Australia’s economy faces grave threats from climate change, but the greatest threat is if we do not make a serious effort to reduce greenhouse gas emissions.
It’s not just the physical impacts of climate change that will hurt Australia’s economy. In a new report released today by the Committee for Economic Development of Australia, I and others argue that falling behind on reducing greenhouse gas emissions leaves Australia’s economy vulnerable to global efforts to tackle climate change.
But so far Australian government and business has focused on the cost of reducing emissions, despite evidence that it will be far more costly to do nothing.
Counting the costs of climate action
In Australia it has long been the view that limiting emissions through carbon pricing will directly limit economic growth. This is despite industry being largely protected from the costs of efforts to reduce emissions through the Clean Energy Act through free emissions permits and compensation.

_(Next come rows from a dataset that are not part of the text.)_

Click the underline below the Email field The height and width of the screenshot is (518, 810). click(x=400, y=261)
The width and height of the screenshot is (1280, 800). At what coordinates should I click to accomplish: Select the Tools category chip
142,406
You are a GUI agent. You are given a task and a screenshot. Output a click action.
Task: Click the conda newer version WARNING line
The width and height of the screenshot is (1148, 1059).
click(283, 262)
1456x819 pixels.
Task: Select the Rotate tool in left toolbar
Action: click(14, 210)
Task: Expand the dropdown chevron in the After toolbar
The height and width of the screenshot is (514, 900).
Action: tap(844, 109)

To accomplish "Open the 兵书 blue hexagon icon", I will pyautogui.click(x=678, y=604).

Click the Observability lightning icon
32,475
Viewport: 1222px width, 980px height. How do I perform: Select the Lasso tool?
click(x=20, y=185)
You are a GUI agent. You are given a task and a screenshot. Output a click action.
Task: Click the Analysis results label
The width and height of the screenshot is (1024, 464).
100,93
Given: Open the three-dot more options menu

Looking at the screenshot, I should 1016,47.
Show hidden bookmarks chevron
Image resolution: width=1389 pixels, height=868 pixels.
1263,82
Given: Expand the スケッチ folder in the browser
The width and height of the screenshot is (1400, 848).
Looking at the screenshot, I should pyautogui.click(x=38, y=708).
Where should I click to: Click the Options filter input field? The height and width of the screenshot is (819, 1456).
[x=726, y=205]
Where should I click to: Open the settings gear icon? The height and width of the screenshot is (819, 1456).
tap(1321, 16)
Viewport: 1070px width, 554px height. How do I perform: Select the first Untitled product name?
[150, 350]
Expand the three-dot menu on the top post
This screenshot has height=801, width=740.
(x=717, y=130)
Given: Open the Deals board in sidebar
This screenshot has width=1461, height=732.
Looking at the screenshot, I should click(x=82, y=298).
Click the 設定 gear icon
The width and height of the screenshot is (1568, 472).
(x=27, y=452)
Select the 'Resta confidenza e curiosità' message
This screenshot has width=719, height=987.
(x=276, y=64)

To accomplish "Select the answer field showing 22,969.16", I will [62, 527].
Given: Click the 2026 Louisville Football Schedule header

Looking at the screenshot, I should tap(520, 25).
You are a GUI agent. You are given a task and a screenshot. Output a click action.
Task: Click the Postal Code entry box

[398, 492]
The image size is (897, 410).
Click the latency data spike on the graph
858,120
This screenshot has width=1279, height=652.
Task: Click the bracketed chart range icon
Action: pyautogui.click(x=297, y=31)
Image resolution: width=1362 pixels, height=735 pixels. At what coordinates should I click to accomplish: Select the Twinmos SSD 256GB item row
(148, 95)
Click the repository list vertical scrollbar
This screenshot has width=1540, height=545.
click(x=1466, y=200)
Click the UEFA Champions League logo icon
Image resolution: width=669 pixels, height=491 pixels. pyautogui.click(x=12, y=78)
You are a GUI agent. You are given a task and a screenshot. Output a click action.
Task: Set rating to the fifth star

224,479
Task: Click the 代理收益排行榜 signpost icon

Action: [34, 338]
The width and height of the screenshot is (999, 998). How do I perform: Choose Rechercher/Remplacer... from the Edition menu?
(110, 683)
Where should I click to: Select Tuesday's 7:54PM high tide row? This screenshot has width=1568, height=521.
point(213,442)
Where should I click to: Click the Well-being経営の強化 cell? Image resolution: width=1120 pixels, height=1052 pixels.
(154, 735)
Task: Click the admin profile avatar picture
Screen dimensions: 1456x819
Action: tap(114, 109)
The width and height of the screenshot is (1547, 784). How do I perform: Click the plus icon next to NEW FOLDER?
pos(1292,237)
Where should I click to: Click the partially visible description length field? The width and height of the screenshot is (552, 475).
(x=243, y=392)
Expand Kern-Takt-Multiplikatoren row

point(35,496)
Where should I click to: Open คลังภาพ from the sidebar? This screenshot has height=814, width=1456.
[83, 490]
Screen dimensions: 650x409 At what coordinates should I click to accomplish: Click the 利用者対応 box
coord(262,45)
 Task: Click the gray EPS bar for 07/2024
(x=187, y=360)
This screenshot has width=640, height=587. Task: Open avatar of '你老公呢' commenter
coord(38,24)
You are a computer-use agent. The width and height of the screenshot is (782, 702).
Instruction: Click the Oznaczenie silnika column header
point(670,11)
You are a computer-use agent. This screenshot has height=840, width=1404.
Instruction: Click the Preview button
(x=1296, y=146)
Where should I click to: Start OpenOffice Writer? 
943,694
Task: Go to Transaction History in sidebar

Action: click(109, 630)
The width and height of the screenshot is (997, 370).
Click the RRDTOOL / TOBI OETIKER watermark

More recently we have seen growing business support for the repeal of the Clean Energy Act (including carbon pricing). There is now clear intent from government and business to remove emissions regulation, and currently the government’s proposed Direct Action plan has no immediate alternative regulatory cap to reduce greenhouse gas emissions.
This fragmented and inconsistent political approach to reducing greenhouse gas emissions is likely contributing to the inaction and attitude of Australian business, which is a long way behind the rest of the world.
According to the Climate Institute (as quoted in our report):
the proportion of organisations reporting that they had carried out a vulnerability assessment for climate impacts fell from a majority (nearly 60 per cent) in 2008 to less than half (47%) two years later, and those that had taken action or made plans for adaptation in response to the findings of the vulnerability assessments were even fewer – just over a third.
Australia isn’t going alone
The current government has for some considerable time, both now and while in opposition, argued that Australia should not adopt any emissions regulation while other countries fail to do the same, and while global climate talks have stalled.
It argues that Australia’s emissions trading scheme under the Clean Energy Act places Australia at a competitive disadvantage. But the evidence shows that Australia is not going it alone on reducing greenhouse gas emissions through carbon pricing.
Growing concern over rising levels of greenhouse gases around the world has seen governments develop law and policy to directly address climate change. The emerging global network of regulatory limits to control and regulate emissions now covers most major emitters. The figure below shows the current stage of development of carbon pricing regimes around the world.
While Europe has had an emissions trading scheme in place since 2005, China and the US are now progressing quickly. Our other trading partners are also developing long-term climate policies.
The world’s largest emitter China is pursuing an aggressive approach to investment in and support for renewable energy and the implementation of provincial and regional emissions trading schemes.
The six (and soon to be seven) provincial and regional emissions trading schemes now cover an estimated one billion metric tons of carbon dioxide, making the evolving market second only to the EU emissions trading scheme in size.
More recently, China has taken more direct action to tackle emissions, including measures to limit coal to 65% of primary domestic energy consumption by 2015, and banning new coal generation in Beijing, Shanghai and Guangzhou.
These measures directly impact on demand from the largest importers of Australian coal and therefore the value of major mining and export infrastructure assets across Australia.
Moving in the opposite direction
There is also increasing momentum to more carefully assess investments in carbon intensive industries or divest altogether.
For example, concerns with environmental and economic risks associated with carbon intensive investments have directly influenced the strategies of major international lending institutions.
At this year’s World Economic Forum, the President of the World Bank, Jim Yong Kim, publicly supported divestment from carbon intensive assets.
The World Bank has also modified its energy lending strategy to limit financing of coal-fired power plants to “rare circumstances” and only in countries that have “no feasible alternative” and the world’s largest public financial institution, the European Investment Bank, has also implemented restrictions.
Increasingly international pension funds, with more than US$30 trillion under management, are also heading in this direction and changes are also increasingly occurring in the financing sector. For example, Deutsche Bank’s recent statement that it would not consider financing the expansion of the Abbot Point Coal Facility.
Australian business and investors operate in a global business environment. While our current political and business leaders pursue an approach of not regulating the greenhouse emissions of Australian industry, the global economy is rapidly moving in the opposite direction.
The CEDA report The Economics of Climate Change will be launched by Ross Garnaut, Quentin Grafton and Martijn Wilder today in Melbourne.